Matt’s Status Report for 2/22
This week, I completed the initial QR code scanning code and successfully tested it on an online QR code dataset. I also improved the main.py file to integrate both the vision and kinematics models and send out according placeholder commands to the Arduino.
Matt’s Status Report for 2/15
This week, I completed the code for the kinematics equations in Python, wrote a code outline for connecting to and communicating with the Arduino, and helped Raunak start the code for QR code scanning. I also contributed to creating the design review presentation; specifically, I helped with writing the low-level breakdowns and images.
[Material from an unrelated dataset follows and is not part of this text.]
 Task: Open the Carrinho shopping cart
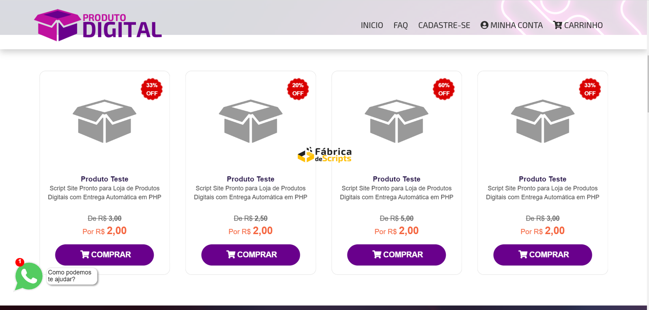(578, 25)
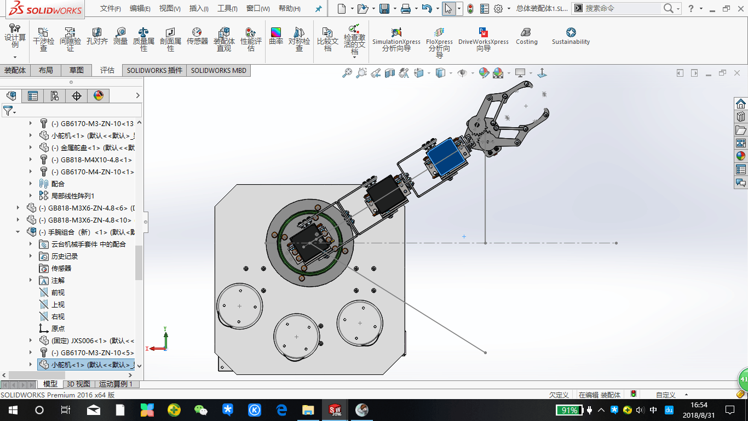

I’m working to finish the QR scanning code and get it using real QR code test data sets. Ideally, I also hope to get it working on real-life QR codes that we print out, since our camera should arrive next week.
Matt’s Status Report for 2/8/25
I used this week to start working on coding the inverse kinematics equations for calculating/controlling the robot arm movement. I watched a couple videos on inverse kinematics for robotics (https://www.youtube.com/watch?v=qFE-zuD6jok&ab_channel=EngineerM, https://www.youtube.com/watch?v=nW5FUVzYCKM&ab_channel=KevinMcAleer), particularly on Python implementations. Using what I learned, I coded some initial inverse kinematics in Python, since we plan on using Matplotlib physics simulations to test while the robot arm is still being completed.